In a way, both have lost a child. But the manners in which Dominique Samuels and Rodrick Taylor left their families are worlds apart.
Still, the mothers of both were grieving yesterday after Taylor was sentenced to life in prison for killing Samuels two years ago.
“I still have compassion for your mother,” Edwina Samuels, Dominique’s mother, told Taylor in court. “As a mother I feel for her that she has a child that could do something so despicable.”
Taylor, 37, was found guilty of strangling the 19-year-old and then burning her body in Franklin Park, in one of the city’s most heinous homicides on record.
His mother, Hattie Session, is a reverend in his home state of Georgia.
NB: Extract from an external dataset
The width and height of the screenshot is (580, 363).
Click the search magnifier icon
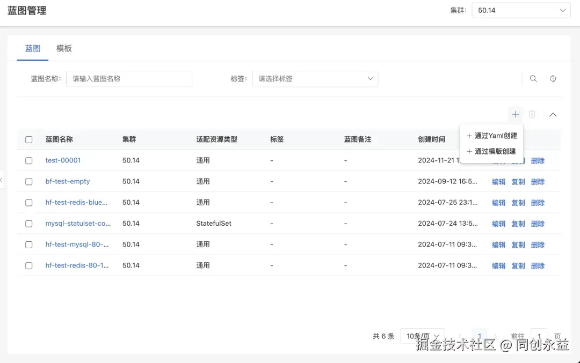pos(533,78)
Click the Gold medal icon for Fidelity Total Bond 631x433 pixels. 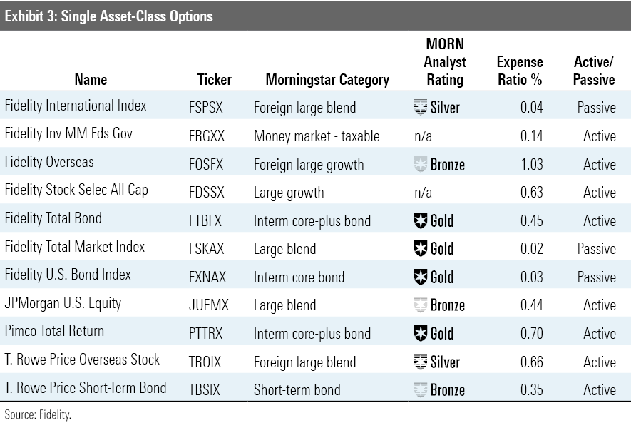[x=421, y=220]

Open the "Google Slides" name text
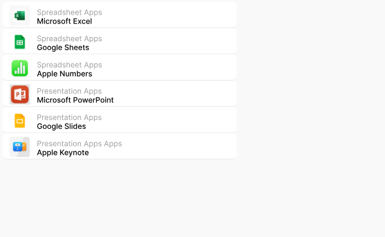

Like Edwina Samuels, she spoke of God’s role in the case and offered compassion for her fellow matriarch, all while backing the defense’s claim that Martin McCray, Session’s own nephew, was the killer.
“My heart goes out to the [Samuels] family because they lose twice,” Session said. “They lost Dominique but at the same time lost the opportunity to get the person who did this.”
But while Session fights to clear her son’s name, Edwina Samuels can only fight the pain of knowing her daughter met such a miserable fate.
“I had to put my baby in a double grave meant for me,” she said in court. “I begged God to take my life, begged him to let me die because the pain was so unbearable.”